残余应力对SrRuo3薄膜磁学及电输运性能的影响  

作　　者：朱明康[1,2] 董显林[2] 陈莹[2] 丁国际[1] 王根水[2] 

机构地区：[1]上海大学环境与化学工程学院,上海200436 [2]中国科学院上海硅酸盐研究所,上海200050

出　　处：《无机材料学报》2017年第1期75-80,共6页Journal of Inorganic Materials

基　　金：国家自然科学基金(61376086);国家重点基础研究发展计划(2012CB619406)~~

摘　　要：采用射频磁控溅射法在单晶SrTiO_3(STO)衬底和硅(Si)衬底上制备出不同取向的SrRuO_3(SRO)薄膜,对薄膜的残余应力进行了分析,并研究了应力对不同取向SRO薄膜磁学性能与电输运特性的影响。根据X射线衍射(XRD)结果分析可知,Si基SRO薄膜为多晶单轴取向薄膜,且应力来源主要为热失配拉应力;STO基SRO薄膜为外延薄膜,其应力主要为热失配压应力和外延压应力;磁学性能测试表明,(001)取向SRO薄膜比(110)取向薄膜拥有更高的居里温度TC;压应力提高了(001)取向SRO薄膜的TC,却降低了(110)取向薄膜的TC。

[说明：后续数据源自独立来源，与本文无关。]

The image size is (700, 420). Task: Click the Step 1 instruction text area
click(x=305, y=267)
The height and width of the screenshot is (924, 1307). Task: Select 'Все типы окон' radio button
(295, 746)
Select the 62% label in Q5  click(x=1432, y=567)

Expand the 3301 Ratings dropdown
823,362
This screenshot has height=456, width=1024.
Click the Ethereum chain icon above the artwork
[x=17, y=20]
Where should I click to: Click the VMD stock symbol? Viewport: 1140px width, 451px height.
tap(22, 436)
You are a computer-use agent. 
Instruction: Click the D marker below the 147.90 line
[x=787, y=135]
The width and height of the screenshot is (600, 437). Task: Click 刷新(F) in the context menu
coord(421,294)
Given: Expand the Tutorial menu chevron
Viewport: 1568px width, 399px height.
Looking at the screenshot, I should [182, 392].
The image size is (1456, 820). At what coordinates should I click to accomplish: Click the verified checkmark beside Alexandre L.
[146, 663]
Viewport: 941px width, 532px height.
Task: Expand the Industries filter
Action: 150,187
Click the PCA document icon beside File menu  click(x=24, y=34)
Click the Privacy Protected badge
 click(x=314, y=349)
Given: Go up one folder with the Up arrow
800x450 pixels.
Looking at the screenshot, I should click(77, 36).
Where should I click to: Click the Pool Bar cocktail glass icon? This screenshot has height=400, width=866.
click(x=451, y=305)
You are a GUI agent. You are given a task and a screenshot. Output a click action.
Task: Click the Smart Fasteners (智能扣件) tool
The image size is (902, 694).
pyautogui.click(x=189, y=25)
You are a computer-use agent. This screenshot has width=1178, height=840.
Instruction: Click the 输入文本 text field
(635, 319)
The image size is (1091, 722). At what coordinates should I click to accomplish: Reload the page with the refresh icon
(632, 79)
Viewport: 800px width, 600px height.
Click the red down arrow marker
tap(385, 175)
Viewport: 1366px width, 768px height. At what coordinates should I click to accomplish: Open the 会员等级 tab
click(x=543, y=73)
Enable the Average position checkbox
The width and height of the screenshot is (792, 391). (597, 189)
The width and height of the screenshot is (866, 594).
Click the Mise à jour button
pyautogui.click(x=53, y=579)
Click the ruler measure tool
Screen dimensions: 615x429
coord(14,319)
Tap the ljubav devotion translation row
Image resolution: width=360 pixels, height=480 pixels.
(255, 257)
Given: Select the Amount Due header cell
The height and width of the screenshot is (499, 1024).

电阻性能测试表明,对于在同种类型衬底上沉积的SRO薄膜,(001)取向的薄膜的剩余表面电阻比(RRR)高于(110)取向的薄膜。另外,拉应力引起了薄膜微结构的无序度增加,弱化了表面电阻率的温度依赖性,提高了金属绝缘体转变温度(TMI)。A series of SrRuO3 （SRO） thin films with preferential orientations were grown on SrTiO3 （STO） and Si substrates respectively by radio frequency （RF） magnetron sputtering technique. XRD results show that STO-based SRO thin films are epitaxial which differ from the one-axis orineted Si-based films. Residual stress type of the deposited films and effect of the stress on magnetic and electrical transport properties were systematically analyzed and summarized. STO-based SRO films suffer from compressive stress due to the lattice and thermal mismatch, while the Si-based films are subjected to tensile stress which is only derived from the thermal mismatch. The compressive stress promotes the Curie temperature （Tc） of （001）-oriented SRO films, but reduces the Tc of （110）-oriented SRO films, which may be due to the different states of rotation and tilt of RuO6 octahedron. Besides, the （001）-oriented SRO films possess higher Tc than the （110）-oriented SRO films all along. The results of temperature versus resistivity measurements reveal that residual resistivity ratio （RRR） of （001）-oriented SRO films is higher than that of （110）-oriented SRO films which deposited on the same substrate. Moreover, the temperature of metal-insulator transition （TMI） increases from 16 K to 32 K while the temperature dependence of resistivity is suppressed by the tensile stress.

关 键 词：钌酸锶 取向 残余应力 磁学性能 电输运特性 

分 类 号：TQ174[化学工程—陶瓷工业]